The Senate passed House Bill 1279, which would have required the transit agency to raise $220,000 in private donations by the end of the year. That was a significant drop from the $6 million IndyGo initially needed to fundraise in order to comply with a 2014 law.
Since the House did not vote on the measure, the bill died Wednesday night, which means IndyGo is still expected to raise $6 million annually. But state law continues to lack any penalties to punish IndyGo for not meeting the fundraising threshold—a situation that sparked the Statehouse debate this year.
The 2014 law authorized a 0.25-percentage-point increase in the city’s income tax rate to fund IndyGo operations and new services—such as the Red Line—with approval from the City-County Council and Marion County voters. The law also said that IndyGo would be required to provide a 10% match of that new income tax revenue, raised only from private sources, not fares or taxes.
The tax went into effect in October 2017 and is generating about $60 million per year, meaning IndyGo should be raising $6 million in private donations annually to be in compliance, but the agency has not come close to meeting that requirement.
Because the 2014 law did not include penalties for failing to comply with the 10% requirement, lawmakers over the past couple of weeks drafted language to try to hold IndyGo accountable.
The initial penalty, proposed by state Sen. Aaron Freeman, R-Indianapolis, would have withheld 10% of IndyGo’s local income tax revenue in years that it failed to meet the private funding threshold. It also would have banned IndyGo from moving forward with expansion projects, like the Blue and Purple lines, until it secured private funding.

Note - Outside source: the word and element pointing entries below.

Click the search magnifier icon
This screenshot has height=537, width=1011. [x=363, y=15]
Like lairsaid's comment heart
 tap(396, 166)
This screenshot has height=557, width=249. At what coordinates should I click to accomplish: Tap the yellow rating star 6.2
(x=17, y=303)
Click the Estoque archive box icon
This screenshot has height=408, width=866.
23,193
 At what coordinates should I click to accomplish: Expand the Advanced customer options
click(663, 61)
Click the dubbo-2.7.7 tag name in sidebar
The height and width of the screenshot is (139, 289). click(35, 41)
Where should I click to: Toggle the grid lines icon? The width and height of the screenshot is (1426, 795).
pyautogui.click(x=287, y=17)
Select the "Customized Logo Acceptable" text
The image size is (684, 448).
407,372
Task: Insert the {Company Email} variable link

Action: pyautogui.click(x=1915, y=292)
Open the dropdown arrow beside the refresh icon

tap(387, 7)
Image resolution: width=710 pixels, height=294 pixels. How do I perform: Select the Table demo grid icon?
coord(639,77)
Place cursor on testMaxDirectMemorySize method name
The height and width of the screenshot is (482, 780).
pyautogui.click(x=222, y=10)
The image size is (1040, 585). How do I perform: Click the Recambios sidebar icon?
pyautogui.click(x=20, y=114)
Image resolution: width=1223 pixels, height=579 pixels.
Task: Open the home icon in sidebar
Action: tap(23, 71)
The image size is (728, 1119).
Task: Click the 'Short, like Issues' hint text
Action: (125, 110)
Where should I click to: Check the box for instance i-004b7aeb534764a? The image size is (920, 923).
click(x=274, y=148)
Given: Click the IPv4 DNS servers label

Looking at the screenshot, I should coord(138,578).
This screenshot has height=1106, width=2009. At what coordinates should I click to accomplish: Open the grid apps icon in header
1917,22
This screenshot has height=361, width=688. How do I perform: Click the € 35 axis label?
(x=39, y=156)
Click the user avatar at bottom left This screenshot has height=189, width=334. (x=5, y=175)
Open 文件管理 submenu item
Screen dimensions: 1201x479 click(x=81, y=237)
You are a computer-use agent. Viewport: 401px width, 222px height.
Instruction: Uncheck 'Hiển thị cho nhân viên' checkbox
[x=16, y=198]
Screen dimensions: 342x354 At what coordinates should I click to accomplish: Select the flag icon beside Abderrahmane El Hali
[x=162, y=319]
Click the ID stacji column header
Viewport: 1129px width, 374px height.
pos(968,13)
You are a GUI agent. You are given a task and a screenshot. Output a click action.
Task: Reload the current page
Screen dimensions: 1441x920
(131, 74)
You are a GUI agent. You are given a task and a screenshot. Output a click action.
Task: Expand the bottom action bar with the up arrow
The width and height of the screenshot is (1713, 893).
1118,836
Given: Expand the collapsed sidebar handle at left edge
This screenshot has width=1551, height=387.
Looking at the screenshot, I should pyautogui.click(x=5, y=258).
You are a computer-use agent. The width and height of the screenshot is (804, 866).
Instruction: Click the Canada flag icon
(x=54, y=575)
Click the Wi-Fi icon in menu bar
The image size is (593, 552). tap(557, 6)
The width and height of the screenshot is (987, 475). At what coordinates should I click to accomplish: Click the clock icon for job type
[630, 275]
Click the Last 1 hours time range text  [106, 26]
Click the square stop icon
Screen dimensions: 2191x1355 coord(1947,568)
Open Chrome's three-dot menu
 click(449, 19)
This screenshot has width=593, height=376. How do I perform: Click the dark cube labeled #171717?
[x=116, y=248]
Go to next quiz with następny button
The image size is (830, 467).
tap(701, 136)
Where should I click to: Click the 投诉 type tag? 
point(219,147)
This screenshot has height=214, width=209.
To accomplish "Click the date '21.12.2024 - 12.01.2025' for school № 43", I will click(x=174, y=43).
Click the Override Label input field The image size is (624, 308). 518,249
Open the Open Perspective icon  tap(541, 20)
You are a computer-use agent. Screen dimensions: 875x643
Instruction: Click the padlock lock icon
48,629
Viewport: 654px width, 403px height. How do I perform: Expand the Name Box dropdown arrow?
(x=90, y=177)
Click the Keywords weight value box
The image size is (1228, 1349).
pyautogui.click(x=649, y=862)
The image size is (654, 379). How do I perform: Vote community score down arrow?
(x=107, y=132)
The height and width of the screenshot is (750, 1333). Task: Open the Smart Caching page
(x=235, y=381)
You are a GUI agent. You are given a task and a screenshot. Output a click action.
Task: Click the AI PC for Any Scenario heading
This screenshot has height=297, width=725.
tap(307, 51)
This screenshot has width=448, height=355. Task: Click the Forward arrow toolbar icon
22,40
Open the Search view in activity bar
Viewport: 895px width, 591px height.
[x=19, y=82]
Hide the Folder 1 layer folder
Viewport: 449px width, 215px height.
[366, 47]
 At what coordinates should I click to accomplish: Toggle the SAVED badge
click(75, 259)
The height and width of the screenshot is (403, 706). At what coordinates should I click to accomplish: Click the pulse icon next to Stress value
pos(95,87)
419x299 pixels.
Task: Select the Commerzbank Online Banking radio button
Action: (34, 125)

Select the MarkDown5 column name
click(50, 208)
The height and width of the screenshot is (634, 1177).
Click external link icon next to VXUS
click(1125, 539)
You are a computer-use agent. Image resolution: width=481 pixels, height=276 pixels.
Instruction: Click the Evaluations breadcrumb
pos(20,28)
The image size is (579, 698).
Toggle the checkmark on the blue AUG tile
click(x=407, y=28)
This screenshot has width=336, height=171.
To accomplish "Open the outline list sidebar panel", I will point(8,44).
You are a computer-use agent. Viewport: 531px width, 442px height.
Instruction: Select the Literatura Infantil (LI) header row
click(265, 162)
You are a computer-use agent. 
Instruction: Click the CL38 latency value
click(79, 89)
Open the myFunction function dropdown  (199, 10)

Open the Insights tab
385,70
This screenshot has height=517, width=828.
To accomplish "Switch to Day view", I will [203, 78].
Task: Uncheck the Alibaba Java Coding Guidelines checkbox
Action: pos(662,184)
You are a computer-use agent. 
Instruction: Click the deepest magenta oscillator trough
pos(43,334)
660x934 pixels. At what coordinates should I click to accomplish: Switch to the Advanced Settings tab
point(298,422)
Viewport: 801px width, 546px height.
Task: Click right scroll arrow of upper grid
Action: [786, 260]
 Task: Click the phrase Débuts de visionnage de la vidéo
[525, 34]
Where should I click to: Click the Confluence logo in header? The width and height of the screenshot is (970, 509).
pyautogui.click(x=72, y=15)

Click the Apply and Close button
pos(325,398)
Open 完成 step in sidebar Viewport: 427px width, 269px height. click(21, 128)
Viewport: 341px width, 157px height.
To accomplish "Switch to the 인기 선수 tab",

IndyGo officials, however, expressed concerns about the legislation jeopardizing the municipal organization’s operations and its ability to build the planned Blue and Purple transit lines.
House lawmakers were also worried about the impact the language could have on existing bonds related to IndyGo’s bus rapid-transit projects.
The compromise measure offered by the bill’s author, state Rep. Ed Soliday, R-Valparaiso, would have gradually phased in how much IndyGo had to fundraise and required a new traffic study on the impact of the proposed Blue Line.
Instead of having to immediately raise a 10% match to the local income tax revenue, IndyGo would have had to raise a match of 2% of its bus rapid- transit operating budget by the end of the year, then 4% in 2021, and then 10% in 2022.
IndyGo officials estimated that would have been $220,000 this year, and it would have increased to $440,000 the next year and $1.1 million the year after that.
As the Blue and Purple lines start operating, though, the bus rapid transit budget will increase, meaning the amount of private dollars IndyGo would have needed to fundraise would have increased.
IndyGo officials estimated that the private funding requirement would have been risen to about $3 million annually when all three lines were operating.
IndyGo has received a $35,000 grant from the Central Indiana Community Foundation and several other smaller donations so far.
Under the compromise, if IndyGo didn’t meet the fundraising threshold, tax dollars would have been withheld, but the state auditor would have been allowed to release enough funds to cover any bond payments.
House Speaker Todd Huston said he felt like more work could have been done on the bill.
“I think everybody knows now what the expectation of Indianapolis is… to provide matching funding,” Huston said.
Huston said lawmakers will see what IndyGo does the rest of the year before determining whether legislation needs to be considered in the 2021 session.
“We hope they honor the commitment that was made,” Huston said.